■ Exercise materials:
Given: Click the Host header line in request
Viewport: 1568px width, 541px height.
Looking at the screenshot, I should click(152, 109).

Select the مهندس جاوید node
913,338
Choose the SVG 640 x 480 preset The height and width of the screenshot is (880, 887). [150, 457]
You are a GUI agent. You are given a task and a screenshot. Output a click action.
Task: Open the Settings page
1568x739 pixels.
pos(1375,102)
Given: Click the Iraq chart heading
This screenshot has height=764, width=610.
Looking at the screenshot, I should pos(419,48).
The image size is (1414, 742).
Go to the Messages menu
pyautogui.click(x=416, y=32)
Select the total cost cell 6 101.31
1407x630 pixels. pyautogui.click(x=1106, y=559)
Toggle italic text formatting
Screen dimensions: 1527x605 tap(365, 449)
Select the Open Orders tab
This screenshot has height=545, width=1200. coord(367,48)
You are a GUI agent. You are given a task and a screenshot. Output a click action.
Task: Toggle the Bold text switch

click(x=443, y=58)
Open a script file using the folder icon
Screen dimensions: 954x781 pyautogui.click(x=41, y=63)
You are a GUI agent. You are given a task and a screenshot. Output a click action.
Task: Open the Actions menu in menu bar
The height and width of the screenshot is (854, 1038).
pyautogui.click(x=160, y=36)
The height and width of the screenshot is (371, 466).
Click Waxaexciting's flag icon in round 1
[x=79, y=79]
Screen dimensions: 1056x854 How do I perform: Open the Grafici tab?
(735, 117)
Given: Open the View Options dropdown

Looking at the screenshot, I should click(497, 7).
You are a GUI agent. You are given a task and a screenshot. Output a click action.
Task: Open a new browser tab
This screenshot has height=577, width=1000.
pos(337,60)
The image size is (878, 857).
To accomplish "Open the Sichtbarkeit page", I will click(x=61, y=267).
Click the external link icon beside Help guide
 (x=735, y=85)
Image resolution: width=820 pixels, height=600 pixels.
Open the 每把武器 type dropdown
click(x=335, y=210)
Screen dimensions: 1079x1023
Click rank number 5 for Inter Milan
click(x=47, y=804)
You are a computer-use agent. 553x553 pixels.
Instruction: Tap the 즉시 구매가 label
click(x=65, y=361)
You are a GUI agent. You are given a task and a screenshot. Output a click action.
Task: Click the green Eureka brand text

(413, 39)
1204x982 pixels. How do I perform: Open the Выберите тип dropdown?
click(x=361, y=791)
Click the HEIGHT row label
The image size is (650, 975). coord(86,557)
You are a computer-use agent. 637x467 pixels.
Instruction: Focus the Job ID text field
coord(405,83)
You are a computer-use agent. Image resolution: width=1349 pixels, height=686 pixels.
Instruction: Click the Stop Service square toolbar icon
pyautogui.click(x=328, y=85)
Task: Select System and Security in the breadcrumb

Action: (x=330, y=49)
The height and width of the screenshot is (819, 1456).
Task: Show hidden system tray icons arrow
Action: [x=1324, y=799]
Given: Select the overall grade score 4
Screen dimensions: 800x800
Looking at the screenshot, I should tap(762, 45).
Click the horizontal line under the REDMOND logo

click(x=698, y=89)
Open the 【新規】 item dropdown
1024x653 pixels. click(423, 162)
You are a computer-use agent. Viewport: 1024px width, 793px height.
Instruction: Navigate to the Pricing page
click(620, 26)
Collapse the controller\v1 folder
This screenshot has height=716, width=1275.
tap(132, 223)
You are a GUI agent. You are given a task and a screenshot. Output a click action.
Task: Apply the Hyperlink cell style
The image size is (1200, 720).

■ Work item:
Search the records above for the string "computer". Report each line that has it.

■ Written solution:
You are a computer-use agent. 553x553 pixels.
You are a computer-use agent. 637x467 pixels.
You are a computer-use agent. Image resolution: width=1349 pixels, height=686 pixels.
You are a computer-use agent. Viewport: 1024px width, 793px height.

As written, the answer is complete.